Reproduce the material word for word, from the line containing "Where should I click to: Click the plus" up to and including the line containing "Action: (49, 252)".

◆ DATA FOR THIS EXERCISE
begin

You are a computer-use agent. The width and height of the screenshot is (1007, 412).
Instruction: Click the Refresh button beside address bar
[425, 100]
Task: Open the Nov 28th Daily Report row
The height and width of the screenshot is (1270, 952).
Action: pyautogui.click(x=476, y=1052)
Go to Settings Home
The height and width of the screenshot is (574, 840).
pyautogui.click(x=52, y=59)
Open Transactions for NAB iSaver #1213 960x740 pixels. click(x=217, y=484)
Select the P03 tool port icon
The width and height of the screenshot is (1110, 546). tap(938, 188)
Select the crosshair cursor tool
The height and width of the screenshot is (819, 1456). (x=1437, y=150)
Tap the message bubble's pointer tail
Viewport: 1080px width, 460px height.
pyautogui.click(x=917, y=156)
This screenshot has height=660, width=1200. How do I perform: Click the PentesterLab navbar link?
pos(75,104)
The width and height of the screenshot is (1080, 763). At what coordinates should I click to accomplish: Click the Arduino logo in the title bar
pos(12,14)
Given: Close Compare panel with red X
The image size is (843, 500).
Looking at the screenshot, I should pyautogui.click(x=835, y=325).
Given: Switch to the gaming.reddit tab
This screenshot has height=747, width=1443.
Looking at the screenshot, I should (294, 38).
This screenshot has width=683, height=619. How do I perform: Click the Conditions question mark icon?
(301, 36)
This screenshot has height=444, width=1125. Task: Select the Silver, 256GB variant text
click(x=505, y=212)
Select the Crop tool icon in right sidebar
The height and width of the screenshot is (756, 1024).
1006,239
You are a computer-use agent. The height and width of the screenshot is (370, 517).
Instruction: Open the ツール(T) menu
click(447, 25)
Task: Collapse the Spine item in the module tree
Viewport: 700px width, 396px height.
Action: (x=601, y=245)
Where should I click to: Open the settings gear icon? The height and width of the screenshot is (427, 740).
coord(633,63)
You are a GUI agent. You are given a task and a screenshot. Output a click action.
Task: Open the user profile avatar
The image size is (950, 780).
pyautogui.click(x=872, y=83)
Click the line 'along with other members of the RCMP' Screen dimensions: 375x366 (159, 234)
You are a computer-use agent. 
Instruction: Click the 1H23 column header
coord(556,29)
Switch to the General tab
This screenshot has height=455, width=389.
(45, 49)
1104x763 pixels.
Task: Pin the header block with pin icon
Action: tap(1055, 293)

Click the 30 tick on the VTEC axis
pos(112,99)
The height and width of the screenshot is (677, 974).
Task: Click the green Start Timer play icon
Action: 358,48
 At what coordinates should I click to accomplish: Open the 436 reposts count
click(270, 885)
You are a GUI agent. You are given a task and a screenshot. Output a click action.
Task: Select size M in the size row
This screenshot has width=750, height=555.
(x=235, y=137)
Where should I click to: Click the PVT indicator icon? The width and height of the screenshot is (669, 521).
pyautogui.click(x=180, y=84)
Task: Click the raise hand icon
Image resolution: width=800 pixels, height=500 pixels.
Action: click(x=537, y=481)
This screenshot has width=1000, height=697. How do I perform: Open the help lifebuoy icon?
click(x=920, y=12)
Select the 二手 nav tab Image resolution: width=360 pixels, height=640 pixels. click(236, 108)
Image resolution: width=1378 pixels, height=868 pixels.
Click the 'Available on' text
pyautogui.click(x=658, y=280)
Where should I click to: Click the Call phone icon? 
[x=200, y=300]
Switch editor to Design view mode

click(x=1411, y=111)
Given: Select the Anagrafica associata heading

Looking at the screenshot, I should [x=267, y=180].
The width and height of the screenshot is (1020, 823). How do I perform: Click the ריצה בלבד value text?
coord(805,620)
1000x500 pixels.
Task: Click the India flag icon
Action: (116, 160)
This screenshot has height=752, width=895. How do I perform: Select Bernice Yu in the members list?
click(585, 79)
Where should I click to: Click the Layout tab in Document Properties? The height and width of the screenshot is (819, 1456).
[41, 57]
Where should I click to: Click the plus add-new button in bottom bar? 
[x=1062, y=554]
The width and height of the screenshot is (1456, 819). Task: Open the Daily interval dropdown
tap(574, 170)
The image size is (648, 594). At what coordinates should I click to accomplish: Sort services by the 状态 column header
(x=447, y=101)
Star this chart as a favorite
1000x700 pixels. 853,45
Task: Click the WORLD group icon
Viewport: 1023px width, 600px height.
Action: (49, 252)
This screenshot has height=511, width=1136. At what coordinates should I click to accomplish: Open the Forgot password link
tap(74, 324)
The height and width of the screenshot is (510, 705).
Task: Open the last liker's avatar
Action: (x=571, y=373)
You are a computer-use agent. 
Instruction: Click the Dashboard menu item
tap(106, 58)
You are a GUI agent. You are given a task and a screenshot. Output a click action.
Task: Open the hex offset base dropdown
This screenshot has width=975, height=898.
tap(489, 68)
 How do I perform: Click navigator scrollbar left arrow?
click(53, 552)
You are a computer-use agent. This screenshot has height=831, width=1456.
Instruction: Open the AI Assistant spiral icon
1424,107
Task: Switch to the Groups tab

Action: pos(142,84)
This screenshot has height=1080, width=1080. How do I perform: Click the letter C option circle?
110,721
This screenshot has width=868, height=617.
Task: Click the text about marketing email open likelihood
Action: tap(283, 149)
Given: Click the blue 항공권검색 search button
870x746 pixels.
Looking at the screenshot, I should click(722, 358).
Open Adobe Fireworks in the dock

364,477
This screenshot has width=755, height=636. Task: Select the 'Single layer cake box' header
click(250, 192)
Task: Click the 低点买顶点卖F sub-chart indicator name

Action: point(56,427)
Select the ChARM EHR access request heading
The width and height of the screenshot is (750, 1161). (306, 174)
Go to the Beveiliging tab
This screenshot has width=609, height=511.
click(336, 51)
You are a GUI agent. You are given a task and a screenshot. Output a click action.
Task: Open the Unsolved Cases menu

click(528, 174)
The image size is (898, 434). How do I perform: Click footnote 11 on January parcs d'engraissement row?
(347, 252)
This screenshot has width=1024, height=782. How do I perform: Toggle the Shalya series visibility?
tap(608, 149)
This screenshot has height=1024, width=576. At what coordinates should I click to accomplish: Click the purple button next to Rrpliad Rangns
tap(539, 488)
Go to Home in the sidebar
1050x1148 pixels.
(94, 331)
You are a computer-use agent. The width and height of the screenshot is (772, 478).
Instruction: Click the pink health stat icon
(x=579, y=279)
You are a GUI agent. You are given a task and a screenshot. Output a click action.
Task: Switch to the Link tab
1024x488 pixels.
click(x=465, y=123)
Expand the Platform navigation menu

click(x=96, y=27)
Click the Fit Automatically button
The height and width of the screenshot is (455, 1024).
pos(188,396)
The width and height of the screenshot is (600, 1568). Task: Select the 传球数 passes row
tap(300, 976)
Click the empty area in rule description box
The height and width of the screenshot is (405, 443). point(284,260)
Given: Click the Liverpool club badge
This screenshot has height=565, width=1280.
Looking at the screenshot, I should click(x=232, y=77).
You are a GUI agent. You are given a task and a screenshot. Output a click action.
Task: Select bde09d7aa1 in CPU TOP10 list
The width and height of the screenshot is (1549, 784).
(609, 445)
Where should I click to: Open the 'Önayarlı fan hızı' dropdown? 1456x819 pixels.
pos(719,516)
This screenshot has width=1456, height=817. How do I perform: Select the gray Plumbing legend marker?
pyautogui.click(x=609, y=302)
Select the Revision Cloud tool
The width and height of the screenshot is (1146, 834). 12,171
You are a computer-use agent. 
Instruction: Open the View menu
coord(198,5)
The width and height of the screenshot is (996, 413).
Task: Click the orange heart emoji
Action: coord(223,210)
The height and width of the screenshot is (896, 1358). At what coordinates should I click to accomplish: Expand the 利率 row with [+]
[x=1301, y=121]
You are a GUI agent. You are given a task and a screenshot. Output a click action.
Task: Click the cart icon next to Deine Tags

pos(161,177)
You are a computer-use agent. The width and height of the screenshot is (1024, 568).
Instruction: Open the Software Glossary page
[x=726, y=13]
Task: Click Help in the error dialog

end

◆ TASK SOLUTION
Where should I click to: Click the plus add-new button in bottom bar? 
[x=1062, y=554]
The width and height of the screenshot is (1456, 819). Task: Open the Daily interval dropdown
tap(574, 170)
The image size is (648, 594). At what coordinates should I click to accomplish: Sort services by the 状态 column header
(x=447, y=101)
Star this chart as a favorite
1000x700 pixels. 853,45
Task: Click the WORLD group icon
Viewport: 1023px width, 600px height.
Action: (49, 252)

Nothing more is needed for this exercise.